Problem description:
Where the line containing "Less Then 3 Inches (179, 907)" appears, start copying; continue through the last line below and copy nothing else.

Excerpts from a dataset
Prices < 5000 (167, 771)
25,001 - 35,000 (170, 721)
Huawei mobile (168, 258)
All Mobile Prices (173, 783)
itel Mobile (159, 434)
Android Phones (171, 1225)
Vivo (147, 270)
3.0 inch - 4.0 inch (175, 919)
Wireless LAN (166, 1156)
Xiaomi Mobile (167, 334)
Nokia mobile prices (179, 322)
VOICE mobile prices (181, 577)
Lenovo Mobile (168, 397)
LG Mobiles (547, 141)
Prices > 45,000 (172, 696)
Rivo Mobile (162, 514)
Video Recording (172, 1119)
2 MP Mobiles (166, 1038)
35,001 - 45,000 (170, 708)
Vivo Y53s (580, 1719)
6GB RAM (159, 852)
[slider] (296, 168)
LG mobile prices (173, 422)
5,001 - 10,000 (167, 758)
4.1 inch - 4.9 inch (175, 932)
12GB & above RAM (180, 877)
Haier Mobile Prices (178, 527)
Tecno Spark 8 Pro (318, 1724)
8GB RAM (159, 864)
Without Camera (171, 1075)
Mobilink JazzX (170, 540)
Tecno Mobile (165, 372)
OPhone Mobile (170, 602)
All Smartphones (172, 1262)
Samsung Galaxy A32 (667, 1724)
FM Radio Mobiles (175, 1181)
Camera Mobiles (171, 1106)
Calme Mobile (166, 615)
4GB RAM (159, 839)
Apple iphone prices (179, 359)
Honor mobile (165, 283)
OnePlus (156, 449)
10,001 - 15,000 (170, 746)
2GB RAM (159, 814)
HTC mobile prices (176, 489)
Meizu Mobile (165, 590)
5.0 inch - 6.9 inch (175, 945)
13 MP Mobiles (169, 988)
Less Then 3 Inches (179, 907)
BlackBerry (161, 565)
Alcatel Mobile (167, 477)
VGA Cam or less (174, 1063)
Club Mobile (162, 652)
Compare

Solution to this exercise:
Less Then 3 Inches (179, 907)
BlackBerry (161, 565)
Alcatel Mobile (167, 477)
VGA Cam or less (174, 1063)
Club Mobile (162, 652)
Compare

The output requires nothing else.